■ **MATERIAL PROVIDED**:
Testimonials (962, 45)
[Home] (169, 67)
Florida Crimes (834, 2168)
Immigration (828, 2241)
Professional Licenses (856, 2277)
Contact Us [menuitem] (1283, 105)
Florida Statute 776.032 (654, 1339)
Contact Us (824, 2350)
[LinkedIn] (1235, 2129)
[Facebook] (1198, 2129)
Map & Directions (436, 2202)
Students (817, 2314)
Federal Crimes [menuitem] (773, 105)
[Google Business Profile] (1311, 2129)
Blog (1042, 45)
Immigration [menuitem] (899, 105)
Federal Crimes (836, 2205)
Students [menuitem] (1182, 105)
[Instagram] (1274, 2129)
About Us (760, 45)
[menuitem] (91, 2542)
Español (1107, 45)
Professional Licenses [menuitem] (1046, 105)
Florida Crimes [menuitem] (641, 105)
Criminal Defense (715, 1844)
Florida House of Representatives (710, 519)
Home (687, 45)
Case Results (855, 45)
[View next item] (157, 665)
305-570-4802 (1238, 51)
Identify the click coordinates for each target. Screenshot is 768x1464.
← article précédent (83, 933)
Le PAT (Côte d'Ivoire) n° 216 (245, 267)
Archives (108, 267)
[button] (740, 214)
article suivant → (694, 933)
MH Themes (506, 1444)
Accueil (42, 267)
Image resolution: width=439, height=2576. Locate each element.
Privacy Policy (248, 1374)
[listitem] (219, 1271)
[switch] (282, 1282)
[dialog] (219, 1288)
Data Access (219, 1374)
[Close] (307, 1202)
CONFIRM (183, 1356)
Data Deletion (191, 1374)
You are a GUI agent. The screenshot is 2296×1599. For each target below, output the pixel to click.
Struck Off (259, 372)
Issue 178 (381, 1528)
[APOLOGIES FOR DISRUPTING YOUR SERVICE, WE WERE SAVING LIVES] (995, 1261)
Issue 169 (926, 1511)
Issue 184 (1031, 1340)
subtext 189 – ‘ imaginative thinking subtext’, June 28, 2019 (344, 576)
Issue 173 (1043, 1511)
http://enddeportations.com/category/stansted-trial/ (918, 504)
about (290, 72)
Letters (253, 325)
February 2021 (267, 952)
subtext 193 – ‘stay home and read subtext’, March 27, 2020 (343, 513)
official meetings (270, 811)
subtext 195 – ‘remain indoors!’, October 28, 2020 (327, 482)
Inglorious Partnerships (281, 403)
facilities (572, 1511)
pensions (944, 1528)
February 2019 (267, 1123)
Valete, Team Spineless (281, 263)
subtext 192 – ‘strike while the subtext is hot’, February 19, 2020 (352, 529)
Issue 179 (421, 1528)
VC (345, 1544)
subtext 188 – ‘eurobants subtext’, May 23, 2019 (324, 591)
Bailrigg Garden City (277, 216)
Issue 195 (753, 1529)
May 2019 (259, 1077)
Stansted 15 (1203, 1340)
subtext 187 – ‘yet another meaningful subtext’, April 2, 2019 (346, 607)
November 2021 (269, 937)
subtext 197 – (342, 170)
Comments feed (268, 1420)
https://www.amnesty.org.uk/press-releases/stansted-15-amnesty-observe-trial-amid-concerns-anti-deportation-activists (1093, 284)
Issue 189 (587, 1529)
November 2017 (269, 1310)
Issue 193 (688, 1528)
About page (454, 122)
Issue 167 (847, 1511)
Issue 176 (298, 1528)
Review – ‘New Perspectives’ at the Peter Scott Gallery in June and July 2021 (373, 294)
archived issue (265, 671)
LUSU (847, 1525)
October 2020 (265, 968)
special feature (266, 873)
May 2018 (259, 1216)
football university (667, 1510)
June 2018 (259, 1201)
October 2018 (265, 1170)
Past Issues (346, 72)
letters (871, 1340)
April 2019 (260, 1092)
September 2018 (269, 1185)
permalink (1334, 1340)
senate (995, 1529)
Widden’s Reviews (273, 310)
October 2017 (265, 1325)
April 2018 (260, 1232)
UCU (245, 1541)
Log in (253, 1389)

■ **YOUR TASK**:
Copy the entries exactly, leaving no line out.

■ **WORKED SOLUTION**:
Testimonials (962, 45)
[Home] (169, 67)
Florida Crimes (834, 2168)
Immigration (828, 2241)
Professional Licenses (856, 2277)
Contact Us [menuitem] (1283, 105)
Florida Statute 776.032 (654, 1339)
Contact Us (824, 2350)
[LinkedIn] (1235, 2129)
[Facebook] (1198, 2129)
Map & Directions (436, 2202)
Students (817, 2314)
Federal Crimes [menuitem] (773, 105)
[Google Business Profile] (1311, 2129)
Blog (1042, 45)
Immigration [menuitem] (899, 105)
Federal Crimes (836, 2205)
Students [menuitem] (1182, 105)
[Instagram] (1274, 2129)
About Us (760, 45)
[menuitem] (91, 2542)
Español (1107, 45)
Professional Licenses [menuitem] (1046, 105)
Florida Crimes [menuitem] (641, 105)
Criminal Defense (715, 1844)
Florida House of Representatives (710, 519)
Home (687, 45)
Case Results (855, 45)
[View next item] (157, 665)
305-570-4802 (1238, 51)
Identify the click coordinates for each target. Screenshot is 768x1464.
← article précédent (83, 933)
Le PAT (Côte d'Ivoire) n° 216 (245, 267)
Archives (108, 267)
[button] (740, 214)
article suivant → (694, 933)
MH Themes (506, 1444)
Accueil (42, 267)
Image resolution: width=439, height=2576. Locate each element.
Privacy Policy (248, 1374)
[listitem] (219, 1271)
[switch] (282, 1282)
[dialog] (219, 1288)
Data Access (219, 1374)
[Close] (307, 1202)
CONFIRM (183, 1356)
Data Deletion (191, 1374)
You are a GUI agent. The screenshot is 2296×1599. For each target below, output the pixel to click.
Struck Off (259, 372)
Issue 178 (381, 1528)
[APOLOGIES FOR DISRUPTING YOUR SERVICE, WE WERE SAVING LIVES] (995, 1261)
Issue 169 (926, 1511)
Issue 184 (1031, 1340)
subtext 189 – ‘ imaginative thinking subtext’, June 28, 2019 (344, 576)
Issue 173 (1043, 1511)
http://enddeportations.com/category/stansted-trial/ (918, 504)
about (290, 72)
Letters (253, 325)
February 2021 (267, 952)
subtext 193 – ‘stay home and read subtext’, March 27, 2020 (343, 513)
official meetings (270, 811)
subtext 195 – ‘remain indoors!’, October 28, 2020 (327, 482)
Inglorious Partnerships (281, 403)
facilities (572, 1511)
pensions (944, 1528)
February 2019 (267, 1123)
Valete, Team Spineless (281, 263)
subtext 192 – ‘strike while the subtext is hot’, February 19, 2020 (352, 529)
Issue 179 (421, 1528)
VC (345, 1544)
subtext 188 – ‘eurobants subtext’, May 23, 2019 (324, 591)
Bailrigg Garden City (277, 216)
Issue 195 (753, 1529)
May 2019 (259, 1077)
Stansted 15 (1203, 1340)
subtext 187 – ‘yet another meaningful subtext’, April 2, 2019 (346, 607)
November 2021 (269, 937)
subtext 197 – (342, 170)
Comments feed (268, 1420)
https://www.amnesty.org.uk/press-releases/stansted-15-amnesty-observe-trial-amid-concerns-anti-deportation-activists (1093, 284)
Issue 189 (587, 1529)
November 2017 (269, 1310)
Issue 193 (688, 1528)
About page (454, 122)
Issue 167 (847, 1511)
Issue 176 (298, 1528)
Review – ‘New Perspectives’ at the Peter Scott Gallery in June and July 2021 (373, 294)
archived issue (265, 671)
LUSU (847, 1525)
October 2020 (265, 968)
special feature (266, 873)
May 2018 (259, 1216)
football university (667, 1510)
June 2018 (259, 1201)
October 2018 (265, 1170)
Past Issues (346, 72)
letters (871, 1340)
April 2019 (260, 1092)
September 2018 (269, 1185)
permalink (1334, 1340)
senate (995, 1529)
Widden’s Reviews (273, 310)
October 2017 (265, 1325)
April 2018 (260, 1232)
UCU (245, 1541)
Log in (253, 1389)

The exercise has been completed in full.